Dans l'esprit de ses initiateurs, la création, en 2005, du secteur "banque" au sein de la Caisse nationale de mutualité agricole (CNMA) devait répondre à un double objectif. D'une part, il fallait pourvoir au financement des semences qu'attendaient avec impatience les agriculteurs et petits fellahs. De l'autre, la réalisation d'usines d'emballages, dans la perspective de stimuler les exportations de produits agricoles, nécessitait des concours importants au plan financier que seule une banque pouvait dispenser. Aussi, la vocation agricole de la CNMA-banque se dessinait-elle dans une projection durable, appelée à un développement certain.

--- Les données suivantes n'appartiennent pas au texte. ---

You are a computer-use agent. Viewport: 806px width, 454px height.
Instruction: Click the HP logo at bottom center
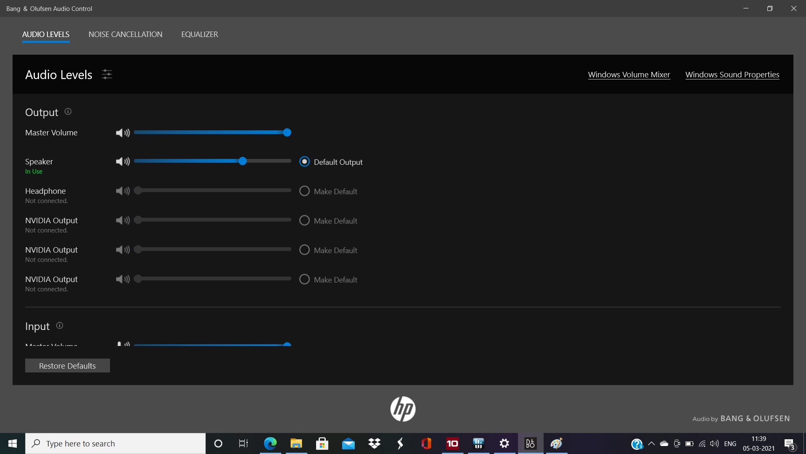tap(403, 409)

Néanmoins, se contentait-on de lui donner, dès le départ, un caractère expérimental, duquel dépendrait, en cas de succès, une plus large expansion à l'échelle nationale. Le délégué général de l'Association des banques et établissements financiers (ABEF), Abderahmane Benkhalfa, ne s'y trompait d'ailleurs pas en annonçant, lors de son démarrage, que c'était là une première expérience de mutualité bancaire en Algérie, dont il importait de souligner la place considérable qu'elle pourrait occuper dans le cadre du développement de l'agriculture dans le pays.
Malheureusement, au terme de deux années seulement d'activité de cette banque, le gouvernement vient, non sans raison, de mettre un terme à une expérience plutôt négative, y compris pour sa filiale Salem, spécialisée dans le leasing. L'organisme financier mort-né aurait en effet fait preuve de graves dérives dans la gestion des fonds publics mis à sa disposition. Un gros portefeuille de créances irrécouvrables, des crédits distribués avec légèreté, des abus les plus divers ont été constatés, qui interpellent les pouvoirs publics à l'effet de faire cesser ces déprédations inacceptables. Les agriculteurs remplissant honnêtement leurs engagements en sont, bien sûr, les premiers à en pâtir, et par voie de conséquence la production agricole nationale elle-même.
Le secteur banque de la CNMA est, donc, désormais dissous. Et tout semble indiquer que des poursuites judiciaires seront même engagées contre les gestionnaires mis en cause dans ces dilapidations aussi répréhensibles qu'attentatoires à l'économie nationale.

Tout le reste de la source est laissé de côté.